As quickly as the role of DNA evidence has risen to the top of the forensic evidence ladder, so has the role of the statistical expert. Practicing experts should utilize Bayes' Theorem, expressed as
Posterior Odds = Likelihood Ratio x Prior Odds
The only aspect of a case the statistical expert should comment on is the likelihood ratio (LR). The LR tells the jury how likely the evidence is under each of the two competing explanations. The issues of guilt or innocence do not arise, because the scientist is simply commenting on the probability of the evidence if either the prosecution or defense explanations were true. Second, the prior odds, which represents pre-existing belief in the explanations given by the prosecution and defense, is left for the jury to decide.
In a case of single stain with a single contributor, it has been common to present a profile frequency. That is, a typical case report might state 'The frequency of this profile is one person in P in the Caucasian population." There is a simple relationship between the LR and P for this case, where LR = 1/P. E.g., if the case report states 'The frequency of this profile is one person in 1 million in the Caucasian population," then the LR is one million. That is, the evidence is 1 million times more likely if the prosecution hypothesis (the defendant is the true contributor) is true rather than if the defense hypothesis (someone other than the defendant is the true contributor) is true. A large LR provides strong support for the prosecution explanation, whereas a small LR (less that 1) provides support for the defense explanation.
Based on the evidence given, in Joe's case and Bayes' hypothesis, the statistician reported:
"The evidence is 2 billion times more likely that the defendant was the one who left the stain rather than that someone unrelated to the defendant left the stain."
Sampling Error
The numbers presented by the statistician are not carved in stone. They are based on DNA databases which consist of a small sample of individuals (typically less than 500) and a population genetic model.
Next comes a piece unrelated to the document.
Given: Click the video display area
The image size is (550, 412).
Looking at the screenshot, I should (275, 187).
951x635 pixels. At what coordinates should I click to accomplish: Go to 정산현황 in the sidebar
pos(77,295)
Any statistics presented should reflect the size of the database. You can think of this as the equivalent of reporting the margin of error in a survey. Typically, the lower bound on an LR will be somewhere between one half to one third of the reported value. For example the 99% lower bound on our case LR of 2 billion is 950 million. This is reported as
"On average, 99% of all cases, involving the same profiles, would have a LR larger than 950 million. Therefore, the evidence in this case is at least 950 million times more likely that the defendant was the one who left the stain rather than that someone unrelated to the defendant"
Relationships Matter
Relationships such as brothers or fathers or cousins can have very large effects on the LR. If it is possible that a sibling or close relative could have been the contributor, ask the statisticians whether their calculations reflect that. These calculations can be done without additional typings on the relatives.
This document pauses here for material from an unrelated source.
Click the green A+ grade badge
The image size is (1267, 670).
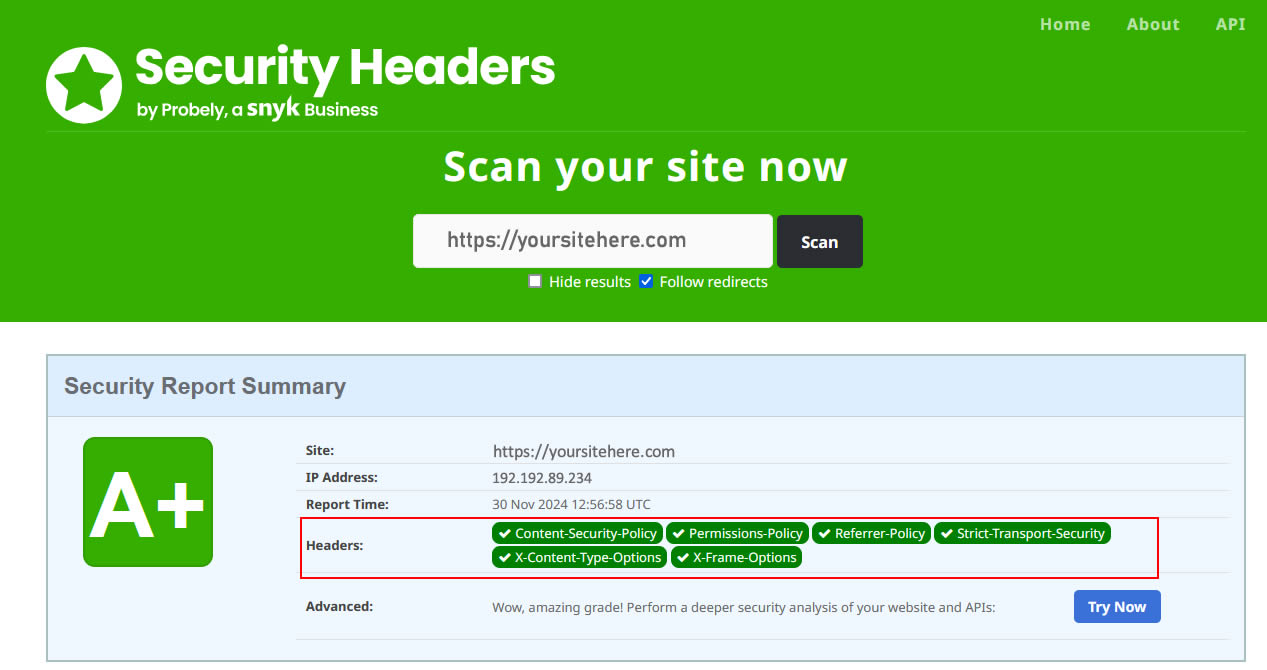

Low level relatedness exists amongst individuals in the same subpopulation, and this can and should be incorporated into our case. Using a conservative coancestry coefficient of 3% we find that our numbers change from 2 billion to 233 million, when we couple this with sampling error, the LR reduces further to 132 million, and so the report should read
'The evidence in this case is at least 132 million times more likely that the defendant was the one who left the stain rather than that someone unrelated to the defendant"
The inclusion of sampling error and relatedness alone in these calculations has resulted in a 15-fold decrease in the LR presented to the court. This lower number is still large, but at least it is now statistically correct.
Issues a Statistician Shouldn't Comment Upon
With very large numbers involved in many cases, statistical experts are often invited to make a statement of identity of source, e.g. "this stain came from the defendant." While we accept that eventually the evidence will be so overwhelming that statistics will not matter, we don't believe this point has been reached yet. Object strenuously to such statements, especially if no account of relatedness has been made.
The statistical expert is in court for one reason alone, to provide the jury with a scientifically sound method for weighing the strength of the DNA evidence presented to them by the forensic scientists.